Exercise prompt: Please give again, word for word, the line that contains "Media《2009年》 (937, 821)" and every line after it to the end of the data, with no other lines.

Record set:
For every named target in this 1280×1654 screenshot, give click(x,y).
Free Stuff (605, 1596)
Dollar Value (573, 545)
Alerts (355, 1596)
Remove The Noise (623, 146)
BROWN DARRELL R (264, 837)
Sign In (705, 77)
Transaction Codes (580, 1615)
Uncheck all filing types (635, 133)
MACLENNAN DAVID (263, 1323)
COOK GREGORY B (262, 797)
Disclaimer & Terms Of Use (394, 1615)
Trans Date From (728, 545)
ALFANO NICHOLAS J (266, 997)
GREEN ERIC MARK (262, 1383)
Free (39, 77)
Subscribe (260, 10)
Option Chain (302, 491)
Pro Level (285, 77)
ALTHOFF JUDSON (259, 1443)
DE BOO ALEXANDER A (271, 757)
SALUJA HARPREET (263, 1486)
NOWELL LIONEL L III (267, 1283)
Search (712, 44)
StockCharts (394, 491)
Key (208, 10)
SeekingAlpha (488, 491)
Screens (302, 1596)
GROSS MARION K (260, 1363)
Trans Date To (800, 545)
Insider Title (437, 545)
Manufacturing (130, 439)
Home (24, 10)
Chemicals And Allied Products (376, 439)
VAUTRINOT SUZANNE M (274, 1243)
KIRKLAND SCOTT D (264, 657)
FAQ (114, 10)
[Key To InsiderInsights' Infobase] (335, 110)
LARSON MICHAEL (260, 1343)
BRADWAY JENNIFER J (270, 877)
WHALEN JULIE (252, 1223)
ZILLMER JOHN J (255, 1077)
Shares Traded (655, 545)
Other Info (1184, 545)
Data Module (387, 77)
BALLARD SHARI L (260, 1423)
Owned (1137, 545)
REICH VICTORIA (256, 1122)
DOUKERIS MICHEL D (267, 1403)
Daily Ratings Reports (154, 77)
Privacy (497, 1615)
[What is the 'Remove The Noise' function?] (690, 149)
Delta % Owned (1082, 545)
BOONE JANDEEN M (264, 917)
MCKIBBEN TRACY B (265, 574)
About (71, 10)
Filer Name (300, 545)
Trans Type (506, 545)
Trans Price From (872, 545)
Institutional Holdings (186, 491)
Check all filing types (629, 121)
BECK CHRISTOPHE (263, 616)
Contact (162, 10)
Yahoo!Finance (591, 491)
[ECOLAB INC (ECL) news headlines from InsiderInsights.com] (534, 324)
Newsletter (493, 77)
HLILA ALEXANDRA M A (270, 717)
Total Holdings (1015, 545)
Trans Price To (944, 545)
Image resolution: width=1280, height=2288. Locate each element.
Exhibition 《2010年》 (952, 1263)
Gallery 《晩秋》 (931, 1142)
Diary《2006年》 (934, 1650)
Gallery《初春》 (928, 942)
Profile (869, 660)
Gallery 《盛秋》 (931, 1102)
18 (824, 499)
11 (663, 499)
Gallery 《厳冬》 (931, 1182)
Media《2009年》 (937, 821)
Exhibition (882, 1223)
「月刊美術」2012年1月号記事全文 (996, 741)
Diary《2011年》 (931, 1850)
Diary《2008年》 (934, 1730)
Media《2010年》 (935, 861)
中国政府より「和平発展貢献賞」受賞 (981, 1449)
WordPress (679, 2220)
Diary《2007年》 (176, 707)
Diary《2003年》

Written solution:
Media《2009年》 (937, 821)
Exhibition (882, 1223)
「月刊美術」2012年1月号記事全文 (996, 741)
Diary《2011年》 (931, 1850)
Diary《2008年》 (934, 1730)
Media《2010年》 (935, 861)
中国政府より「和平発展貢献賞」受賞 (981, 1449)
WordPress (679, 2220)
Diary《2007年》 (176, 707)
Diary《2003年》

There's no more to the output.